__GIVEN REQUEST__. Rewrite the records from the line containing "Task: Select the WITT_TWR 122.20 entry" through the end of the records, substituting "green" for "purple" and leaving everything else unchanged. Leave the pictures out of your answer.

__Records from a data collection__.
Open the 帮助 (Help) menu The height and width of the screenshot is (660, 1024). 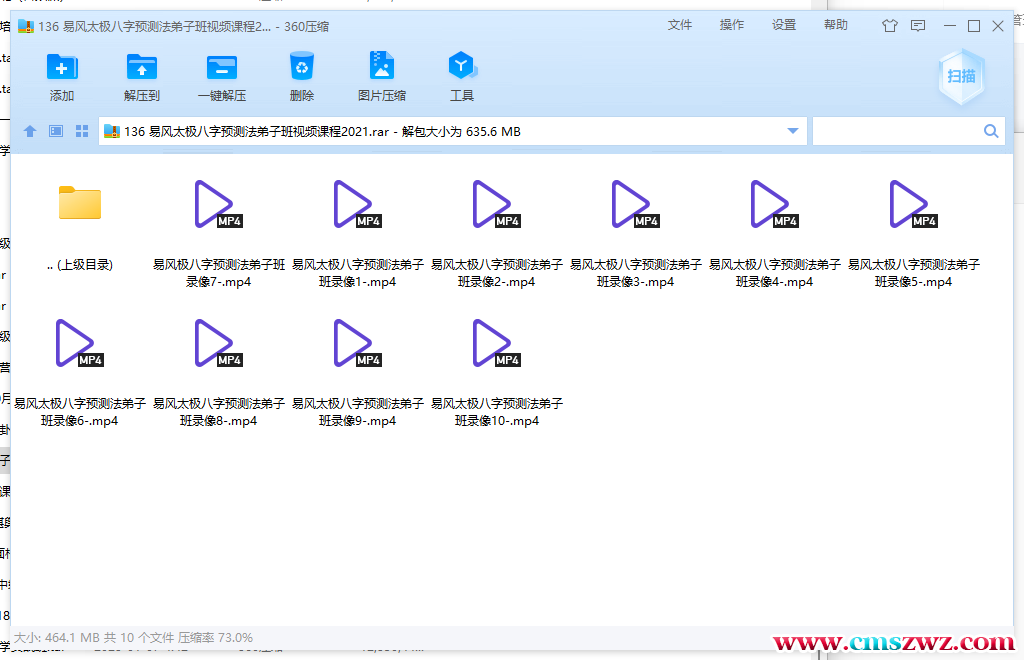click(x=836, y=25)
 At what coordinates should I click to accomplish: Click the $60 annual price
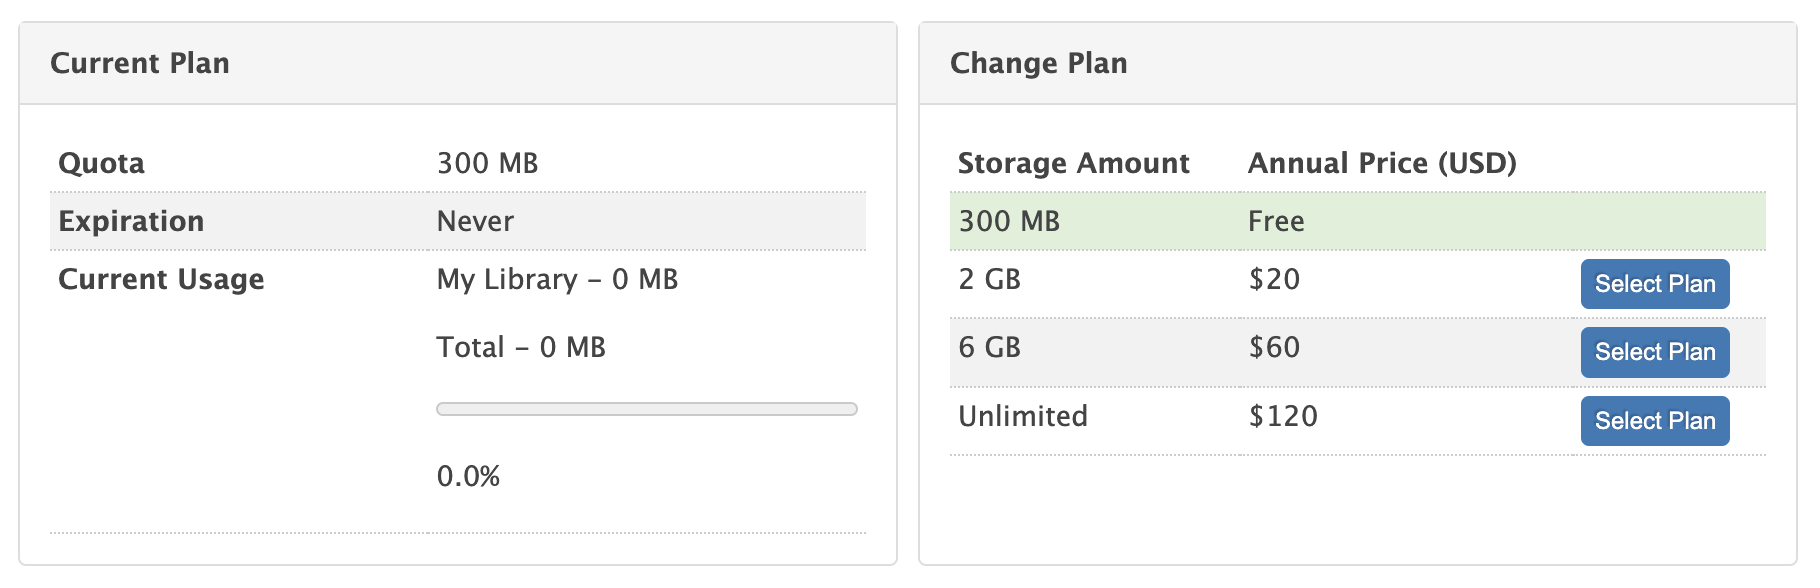(x=1274, y=347)

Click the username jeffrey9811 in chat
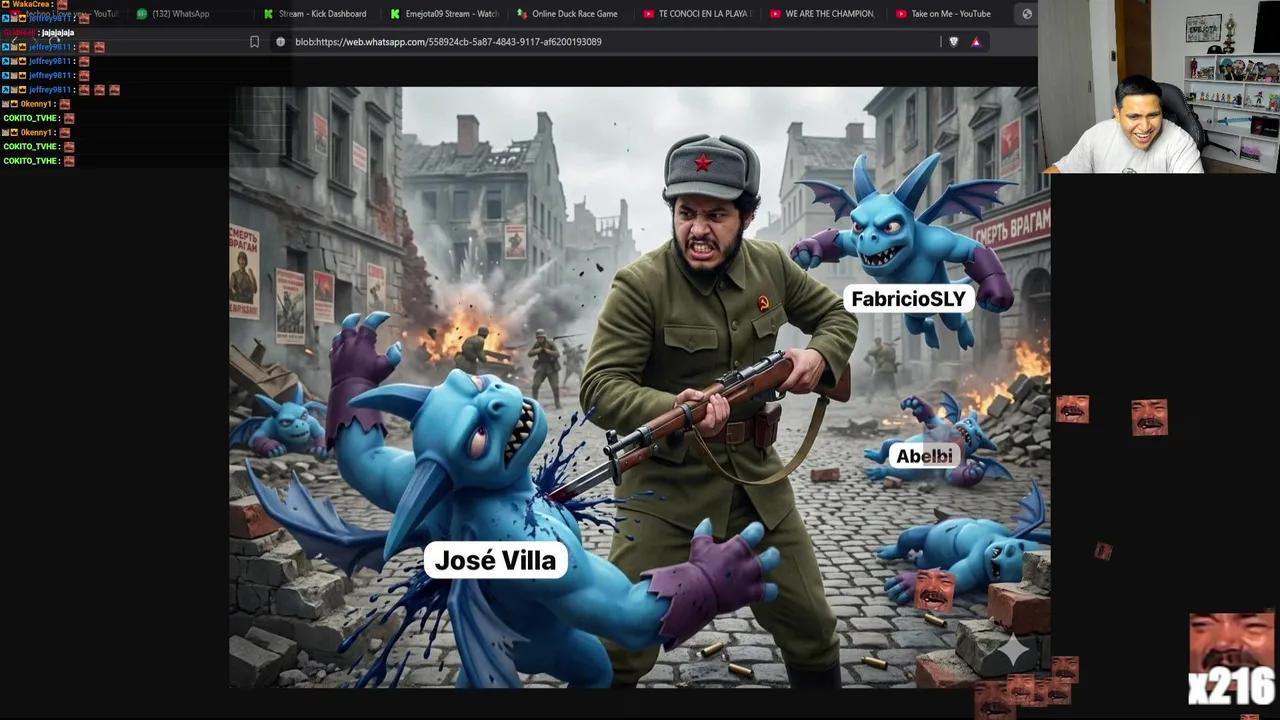50,46
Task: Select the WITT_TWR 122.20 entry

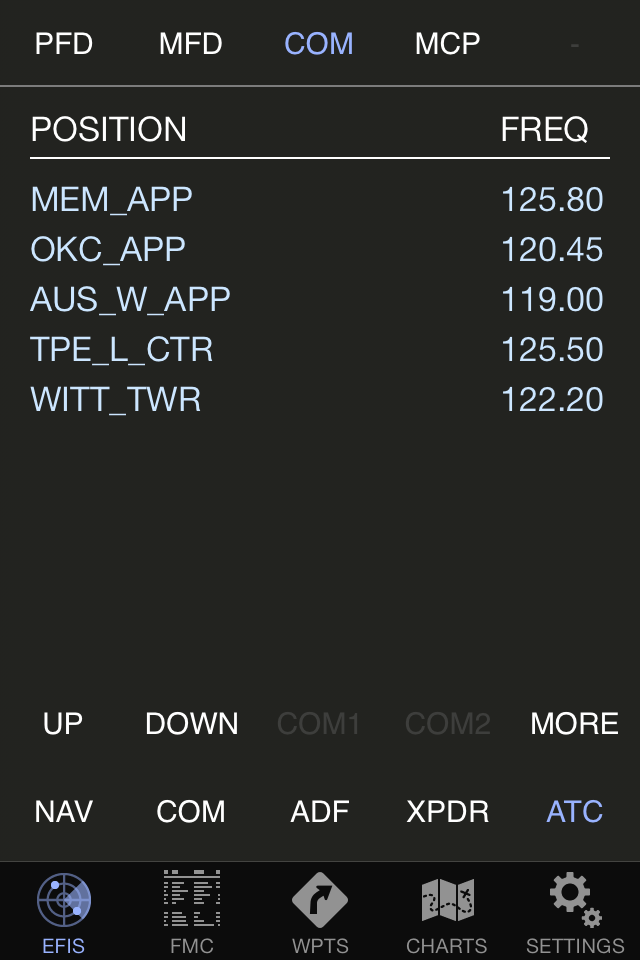Action: pos(320,400)
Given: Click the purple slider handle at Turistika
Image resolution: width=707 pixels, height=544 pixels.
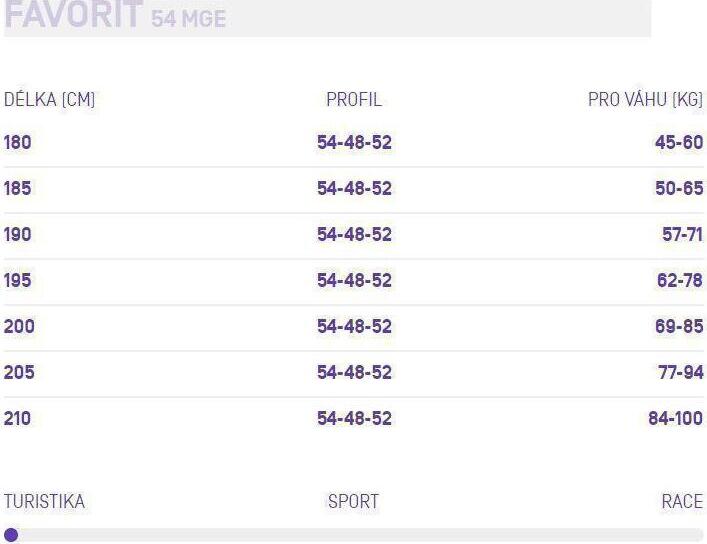Looking at the screenshot, I should tap(11, 535).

__RESPONSE TO THIS EXERCISE__.
Task: Select the WITT_TWR 122.20 entry

Action: pos(320,400)
Given: Click the green slider handle at Turistika
Image resolution: width=707 pixels, height=544 pixels.
Looking at the screenshot, I should tap(11, 535).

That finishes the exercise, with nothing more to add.